Understanding MongoDB $lookup performance



This content originally appeared on DEV Community and was authored by Lucas Aguiar

After running into some issues with $lookup in our banking application, I decided to dive deeper into how it actually works and why it sometimes ends up being so slow.

The problem

It was just a normal day. I was working on a new feature when my tech lead mentioned me on Slack with something like:

“Lucas, your query is too slow”
(and then pasted the Explain Plan)

Right after that, he casually added: “This query took 33 minutes to finish.

In my head, I was like: “Wow… how did this slip through? The code has been there for three months already!
That’s when I decided to investigate the problem more deeply.

Here’s the query he sent me:

[
  {
    "$match": "simple start filtering"
  },
  {
    "$lookup": {
      "from": "Company",
      "let": {
        "company": "$company"
      },
      "pipeline": [
        {
          "$match": {
            "removedAt": null,
            "$expr": {
              "$and": [
                {
                  "$eq": [
                    "$_id",
                    "$$company"
                  ]
                }
              ]
            }
          }
        }
      ],
      "as": "company"
    }
  },
  {
    "$lookup": {
      "from": "Customer",
      "let": {
        "customer": "$customer"
      },
      "pipeline": [
        {
          "$match": {
            "removedAt": null,
            "$expr": {
              "$and": [
                {
                  "$eq": [
                    "$_id",
                    "$$customer"
                  ]
                }
              ]
            }
          }
        }
      ],
      "as": "customer"
    }
  },
  {
    "$match": "more filtering"
  },
]

Right after reading the query, my first thought was: “Why are we using $expr and pipelines inside the $lookup?”

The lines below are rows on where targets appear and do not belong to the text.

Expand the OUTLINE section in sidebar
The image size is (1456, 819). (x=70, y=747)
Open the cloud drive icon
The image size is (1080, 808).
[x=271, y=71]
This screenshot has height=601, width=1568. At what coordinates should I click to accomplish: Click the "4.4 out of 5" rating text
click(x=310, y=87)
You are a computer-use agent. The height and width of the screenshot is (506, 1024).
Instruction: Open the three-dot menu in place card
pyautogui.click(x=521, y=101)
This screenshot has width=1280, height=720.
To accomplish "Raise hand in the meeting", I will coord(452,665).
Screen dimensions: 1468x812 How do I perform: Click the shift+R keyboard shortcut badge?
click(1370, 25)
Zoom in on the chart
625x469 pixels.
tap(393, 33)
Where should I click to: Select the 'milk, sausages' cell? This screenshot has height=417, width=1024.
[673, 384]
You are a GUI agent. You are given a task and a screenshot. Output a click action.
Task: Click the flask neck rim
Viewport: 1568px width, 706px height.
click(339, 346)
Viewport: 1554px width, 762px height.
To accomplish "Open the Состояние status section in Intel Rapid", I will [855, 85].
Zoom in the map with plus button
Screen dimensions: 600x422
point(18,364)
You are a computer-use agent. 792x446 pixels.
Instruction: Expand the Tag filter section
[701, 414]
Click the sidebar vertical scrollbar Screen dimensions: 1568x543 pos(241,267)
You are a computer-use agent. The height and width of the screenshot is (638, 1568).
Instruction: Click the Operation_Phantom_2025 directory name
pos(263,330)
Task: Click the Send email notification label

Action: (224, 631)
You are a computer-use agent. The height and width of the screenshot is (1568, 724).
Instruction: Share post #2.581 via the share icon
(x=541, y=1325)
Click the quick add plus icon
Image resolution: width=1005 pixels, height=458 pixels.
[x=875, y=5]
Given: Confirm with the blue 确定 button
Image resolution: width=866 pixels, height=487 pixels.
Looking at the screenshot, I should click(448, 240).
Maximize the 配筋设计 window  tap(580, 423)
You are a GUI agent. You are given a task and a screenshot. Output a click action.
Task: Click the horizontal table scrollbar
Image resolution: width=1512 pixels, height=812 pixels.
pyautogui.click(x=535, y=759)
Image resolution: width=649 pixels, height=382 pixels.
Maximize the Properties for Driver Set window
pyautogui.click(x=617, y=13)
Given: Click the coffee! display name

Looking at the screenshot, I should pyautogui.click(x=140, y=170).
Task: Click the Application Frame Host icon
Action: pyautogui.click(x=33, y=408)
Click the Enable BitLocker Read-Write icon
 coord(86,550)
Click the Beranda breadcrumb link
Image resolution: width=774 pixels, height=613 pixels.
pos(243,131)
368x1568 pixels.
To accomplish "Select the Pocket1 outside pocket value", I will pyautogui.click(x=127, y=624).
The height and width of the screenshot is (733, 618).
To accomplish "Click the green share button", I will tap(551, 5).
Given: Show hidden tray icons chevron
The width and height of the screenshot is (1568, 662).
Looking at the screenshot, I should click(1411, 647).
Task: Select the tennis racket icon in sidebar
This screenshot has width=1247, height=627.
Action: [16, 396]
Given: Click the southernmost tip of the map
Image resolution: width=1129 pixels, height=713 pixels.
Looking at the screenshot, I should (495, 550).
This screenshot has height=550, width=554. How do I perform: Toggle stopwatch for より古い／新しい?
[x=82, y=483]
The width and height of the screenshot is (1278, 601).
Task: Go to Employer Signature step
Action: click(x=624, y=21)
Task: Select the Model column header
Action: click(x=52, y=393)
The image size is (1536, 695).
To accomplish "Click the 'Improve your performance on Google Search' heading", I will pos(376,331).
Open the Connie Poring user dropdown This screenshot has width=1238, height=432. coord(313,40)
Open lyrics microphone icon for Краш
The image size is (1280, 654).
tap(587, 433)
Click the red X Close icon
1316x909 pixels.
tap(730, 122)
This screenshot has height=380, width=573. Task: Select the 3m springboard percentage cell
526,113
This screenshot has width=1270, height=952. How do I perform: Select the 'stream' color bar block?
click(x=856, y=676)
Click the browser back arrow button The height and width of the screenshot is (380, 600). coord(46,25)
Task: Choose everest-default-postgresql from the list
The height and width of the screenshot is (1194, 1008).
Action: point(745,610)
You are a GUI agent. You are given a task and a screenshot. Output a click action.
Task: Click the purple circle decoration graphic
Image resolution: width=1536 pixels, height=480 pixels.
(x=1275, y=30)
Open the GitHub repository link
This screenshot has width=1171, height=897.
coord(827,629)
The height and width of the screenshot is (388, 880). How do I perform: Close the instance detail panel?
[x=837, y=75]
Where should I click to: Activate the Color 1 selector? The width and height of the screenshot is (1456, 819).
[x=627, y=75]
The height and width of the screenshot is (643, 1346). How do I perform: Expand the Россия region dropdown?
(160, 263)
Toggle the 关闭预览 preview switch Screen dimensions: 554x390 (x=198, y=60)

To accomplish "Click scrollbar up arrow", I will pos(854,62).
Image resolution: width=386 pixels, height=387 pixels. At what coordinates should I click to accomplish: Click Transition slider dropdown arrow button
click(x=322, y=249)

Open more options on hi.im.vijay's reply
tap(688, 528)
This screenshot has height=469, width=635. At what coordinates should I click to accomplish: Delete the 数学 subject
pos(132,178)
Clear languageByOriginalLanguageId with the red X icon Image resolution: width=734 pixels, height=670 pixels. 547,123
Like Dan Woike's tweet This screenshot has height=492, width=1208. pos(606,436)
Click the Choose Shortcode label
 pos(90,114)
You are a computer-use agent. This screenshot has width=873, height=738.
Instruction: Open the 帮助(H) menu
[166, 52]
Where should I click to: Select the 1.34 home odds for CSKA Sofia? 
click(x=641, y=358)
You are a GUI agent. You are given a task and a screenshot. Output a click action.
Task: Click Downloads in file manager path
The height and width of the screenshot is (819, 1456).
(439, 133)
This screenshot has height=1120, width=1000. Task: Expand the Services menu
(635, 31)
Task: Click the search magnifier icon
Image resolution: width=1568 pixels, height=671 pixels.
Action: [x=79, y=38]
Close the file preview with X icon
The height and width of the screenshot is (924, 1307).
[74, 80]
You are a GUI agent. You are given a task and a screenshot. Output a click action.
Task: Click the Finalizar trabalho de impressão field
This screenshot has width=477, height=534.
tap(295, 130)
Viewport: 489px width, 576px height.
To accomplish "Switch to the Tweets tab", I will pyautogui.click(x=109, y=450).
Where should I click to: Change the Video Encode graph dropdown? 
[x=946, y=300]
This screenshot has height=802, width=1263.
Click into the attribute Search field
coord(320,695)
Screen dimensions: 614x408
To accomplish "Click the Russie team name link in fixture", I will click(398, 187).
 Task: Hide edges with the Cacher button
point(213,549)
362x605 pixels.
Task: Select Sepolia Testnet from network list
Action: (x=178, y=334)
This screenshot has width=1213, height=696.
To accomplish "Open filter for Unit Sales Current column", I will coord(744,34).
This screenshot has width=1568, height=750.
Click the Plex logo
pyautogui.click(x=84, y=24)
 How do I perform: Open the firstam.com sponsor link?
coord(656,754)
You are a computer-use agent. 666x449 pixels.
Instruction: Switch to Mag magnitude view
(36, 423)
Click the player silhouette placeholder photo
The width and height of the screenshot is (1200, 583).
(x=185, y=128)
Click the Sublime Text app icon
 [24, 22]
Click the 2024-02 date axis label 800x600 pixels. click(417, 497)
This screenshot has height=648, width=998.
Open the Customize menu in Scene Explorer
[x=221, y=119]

So the very first thing I did was paste this aggregation pipeline into MongoDB Compass to run an explain and try to visualize why the query was so slow.
And to my surprise… I just got an infinite loading screen 😅

I promise, I waited a long time hoping to see some output. But in the end, all I got was a timeout error.

At that point, I decided to break things down step by step, isolating each stage to figure out where the bottleneck was hiding.

Testing

First, I ran an explain on just the $match. Everything worked perfectly: no problems at all. The query took only 10ms and used a simple company index.

[
  {
    "$match": {
      "removedAt": null,
      "company": ObjectId("some_ID"),
      "type": "TYPE_FILTERING"
    }
  }
]

So far, so good.

Next, I added the first $lookup—and here’s where things started to smell funny. The execution time jumped from 10ms to 314ms.

Before moving on, I decided to test both $lookups together, just to confirm where the problem was. And… boom! 6 minutes to return the result. So clearly, the issue had to be in the $lookups.

Understanding the lookup

Everything here are based on the official documentation of lookup on mongodb.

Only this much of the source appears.